SIGNIFICANCE AND USE
4.1 This test method may be used for material development, quality control, characterization, and design data generation purposes. This test method is intended to be used with ceramics whose strength is 50 MPa (~7 ksi) or greater. The test method may also be used with glass test specimens, although Test Methods C158 is specifically designed to be used for glasses. This test method may be used with machined, drawn, extruded, and as-fired round specimens. This test method may be used with specimens that have elliptical cross section geometries.  
4.2 The flexure strength is computed based on simple beam theory with assumptions that the material is isotropic and homogeneous, the moduli of elasticity in tension and compression are identical, and the material is linearly elastic. The average grain size should be no greater than one-fiftieth of the rod diameter. The homogeneity and isotropy assumptions in the standard rule out the use of this test for continuous fiber-reinforced ceramics.  
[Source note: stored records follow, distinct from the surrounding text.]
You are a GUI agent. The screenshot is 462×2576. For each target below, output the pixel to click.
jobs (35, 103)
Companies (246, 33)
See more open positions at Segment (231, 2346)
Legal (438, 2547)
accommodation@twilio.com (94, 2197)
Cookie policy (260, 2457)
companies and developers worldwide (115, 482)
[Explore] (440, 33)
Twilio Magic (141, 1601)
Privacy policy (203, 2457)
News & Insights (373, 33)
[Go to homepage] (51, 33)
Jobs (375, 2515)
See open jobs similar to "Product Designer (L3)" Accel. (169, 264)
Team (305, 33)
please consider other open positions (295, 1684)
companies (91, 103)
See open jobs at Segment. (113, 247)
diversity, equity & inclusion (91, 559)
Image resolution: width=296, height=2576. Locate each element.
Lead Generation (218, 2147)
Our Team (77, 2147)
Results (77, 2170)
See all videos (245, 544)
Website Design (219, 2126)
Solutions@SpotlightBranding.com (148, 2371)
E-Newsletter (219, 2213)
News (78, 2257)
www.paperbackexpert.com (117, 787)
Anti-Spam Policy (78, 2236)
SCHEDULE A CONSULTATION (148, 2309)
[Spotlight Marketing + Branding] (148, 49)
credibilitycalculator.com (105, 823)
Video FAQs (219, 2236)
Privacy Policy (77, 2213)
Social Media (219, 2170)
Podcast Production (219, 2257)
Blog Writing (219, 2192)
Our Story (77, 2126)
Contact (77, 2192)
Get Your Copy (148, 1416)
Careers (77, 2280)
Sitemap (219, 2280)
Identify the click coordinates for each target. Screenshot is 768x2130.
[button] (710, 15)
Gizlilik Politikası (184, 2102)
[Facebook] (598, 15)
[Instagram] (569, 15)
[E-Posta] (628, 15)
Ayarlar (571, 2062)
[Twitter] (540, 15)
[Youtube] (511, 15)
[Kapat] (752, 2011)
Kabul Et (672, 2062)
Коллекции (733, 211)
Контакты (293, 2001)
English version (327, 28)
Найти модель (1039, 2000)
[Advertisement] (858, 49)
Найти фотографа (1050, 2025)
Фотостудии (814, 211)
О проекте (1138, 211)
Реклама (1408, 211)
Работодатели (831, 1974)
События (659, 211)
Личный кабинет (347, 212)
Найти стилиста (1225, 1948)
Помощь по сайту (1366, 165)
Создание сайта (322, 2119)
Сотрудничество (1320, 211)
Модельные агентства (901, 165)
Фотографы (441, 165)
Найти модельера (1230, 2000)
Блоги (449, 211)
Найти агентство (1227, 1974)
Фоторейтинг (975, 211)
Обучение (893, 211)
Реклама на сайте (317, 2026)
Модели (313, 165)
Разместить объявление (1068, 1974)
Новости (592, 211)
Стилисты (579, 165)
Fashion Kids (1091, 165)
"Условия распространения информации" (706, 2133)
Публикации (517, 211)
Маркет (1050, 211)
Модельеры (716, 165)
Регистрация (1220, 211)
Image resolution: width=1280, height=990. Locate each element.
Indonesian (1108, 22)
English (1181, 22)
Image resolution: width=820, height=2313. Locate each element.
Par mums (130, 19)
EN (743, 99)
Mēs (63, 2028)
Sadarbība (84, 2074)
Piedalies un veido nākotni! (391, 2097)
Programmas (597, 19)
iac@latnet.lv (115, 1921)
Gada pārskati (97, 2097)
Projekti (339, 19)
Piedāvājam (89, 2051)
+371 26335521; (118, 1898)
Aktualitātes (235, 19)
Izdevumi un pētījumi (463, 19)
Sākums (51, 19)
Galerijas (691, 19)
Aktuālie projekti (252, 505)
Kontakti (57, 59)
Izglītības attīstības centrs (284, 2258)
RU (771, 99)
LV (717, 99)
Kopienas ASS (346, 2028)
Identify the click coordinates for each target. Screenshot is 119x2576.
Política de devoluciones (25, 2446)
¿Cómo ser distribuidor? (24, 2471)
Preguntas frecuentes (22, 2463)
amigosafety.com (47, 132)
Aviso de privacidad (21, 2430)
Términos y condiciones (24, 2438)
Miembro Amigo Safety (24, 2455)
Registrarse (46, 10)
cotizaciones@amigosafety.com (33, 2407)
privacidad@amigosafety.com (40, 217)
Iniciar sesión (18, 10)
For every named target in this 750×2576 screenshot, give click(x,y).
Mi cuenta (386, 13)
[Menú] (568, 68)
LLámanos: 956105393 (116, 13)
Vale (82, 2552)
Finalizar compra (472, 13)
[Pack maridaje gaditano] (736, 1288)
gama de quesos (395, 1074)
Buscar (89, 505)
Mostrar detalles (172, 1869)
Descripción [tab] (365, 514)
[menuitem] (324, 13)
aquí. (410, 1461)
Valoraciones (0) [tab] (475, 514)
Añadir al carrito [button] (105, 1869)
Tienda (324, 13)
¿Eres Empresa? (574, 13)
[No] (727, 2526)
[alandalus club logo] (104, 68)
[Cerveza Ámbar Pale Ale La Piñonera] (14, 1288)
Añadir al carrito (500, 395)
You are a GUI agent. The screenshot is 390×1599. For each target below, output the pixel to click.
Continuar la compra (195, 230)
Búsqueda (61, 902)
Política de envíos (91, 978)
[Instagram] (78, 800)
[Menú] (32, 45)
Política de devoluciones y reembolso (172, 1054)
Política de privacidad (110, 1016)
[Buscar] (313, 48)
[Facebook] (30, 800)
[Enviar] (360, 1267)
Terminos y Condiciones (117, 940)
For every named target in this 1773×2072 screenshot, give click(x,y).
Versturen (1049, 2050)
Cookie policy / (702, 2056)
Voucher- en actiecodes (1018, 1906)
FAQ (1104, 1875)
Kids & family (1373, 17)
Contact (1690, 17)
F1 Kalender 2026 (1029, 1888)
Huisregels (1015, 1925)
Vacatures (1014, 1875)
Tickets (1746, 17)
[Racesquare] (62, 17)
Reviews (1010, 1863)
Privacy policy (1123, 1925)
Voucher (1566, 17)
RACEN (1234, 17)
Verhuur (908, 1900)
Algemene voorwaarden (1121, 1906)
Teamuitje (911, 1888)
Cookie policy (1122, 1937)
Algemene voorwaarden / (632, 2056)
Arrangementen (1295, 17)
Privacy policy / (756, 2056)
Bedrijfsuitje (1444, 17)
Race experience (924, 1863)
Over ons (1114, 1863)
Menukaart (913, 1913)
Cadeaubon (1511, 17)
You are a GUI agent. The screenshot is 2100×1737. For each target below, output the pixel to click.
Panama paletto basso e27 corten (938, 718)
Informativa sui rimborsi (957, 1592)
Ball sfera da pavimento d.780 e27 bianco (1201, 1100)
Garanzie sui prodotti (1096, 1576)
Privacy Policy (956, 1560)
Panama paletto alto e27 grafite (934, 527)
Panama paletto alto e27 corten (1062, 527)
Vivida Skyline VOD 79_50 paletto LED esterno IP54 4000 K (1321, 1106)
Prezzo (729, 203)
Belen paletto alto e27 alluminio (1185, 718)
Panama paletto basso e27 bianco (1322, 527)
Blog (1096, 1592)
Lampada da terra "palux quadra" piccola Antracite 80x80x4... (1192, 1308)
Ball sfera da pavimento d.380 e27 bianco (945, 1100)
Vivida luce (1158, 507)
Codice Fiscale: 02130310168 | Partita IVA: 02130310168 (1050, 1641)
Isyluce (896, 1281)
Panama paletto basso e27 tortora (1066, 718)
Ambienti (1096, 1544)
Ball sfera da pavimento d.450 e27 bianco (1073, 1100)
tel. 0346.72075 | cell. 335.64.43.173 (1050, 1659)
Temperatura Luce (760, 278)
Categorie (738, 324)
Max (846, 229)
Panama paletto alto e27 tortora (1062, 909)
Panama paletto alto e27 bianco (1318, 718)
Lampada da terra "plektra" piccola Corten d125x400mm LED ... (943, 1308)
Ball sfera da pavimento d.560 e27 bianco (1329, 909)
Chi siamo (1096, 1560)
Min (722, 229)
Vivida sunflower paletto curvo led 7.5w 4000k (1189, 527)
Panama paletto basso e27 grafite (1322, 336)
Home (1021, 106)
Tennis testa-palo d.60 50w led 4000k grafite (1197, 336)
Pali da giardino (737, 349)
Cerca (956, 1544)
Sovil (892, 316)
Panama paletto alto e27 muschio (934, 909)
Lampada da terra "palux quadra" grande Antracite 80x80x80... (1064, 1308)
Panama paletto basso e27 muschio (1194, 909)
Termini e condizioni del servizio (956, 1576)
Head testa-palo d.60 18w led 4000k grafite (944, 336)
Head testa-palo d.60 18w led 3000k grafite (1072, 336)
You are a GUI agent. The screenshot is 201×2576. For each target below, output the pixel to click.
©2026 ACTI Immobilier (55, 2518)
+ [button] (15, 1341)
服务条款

4.3 Flexural strength of a group of test specimens is influenced by several parameters associated with the test procedure. Such factors include the loading rate, test environment, specimen size, specimen preparation, and test fixtures (1-3).3 This method includes specific specimen-fixture size combinations, but permits alternative configurations within specified limits. These combinations were chosen to be practical, to minimize experimental error, and permit easy comparison of cylindrical rod strengths with data for other configurations. Equations for the Weibull effective volume and Weibull effective surface are included.  
4.4 The flexural strength of a ceramic material is dependent on both its inherent resistance to fracture and the size and severity of flaws in the material. Flaws in rods may be intrinsically volume-distributed throughout the bulk. Some of these flaws by chance may be located at or near the outer surface. Flaws may alternatively be intrinsically surface-distrib...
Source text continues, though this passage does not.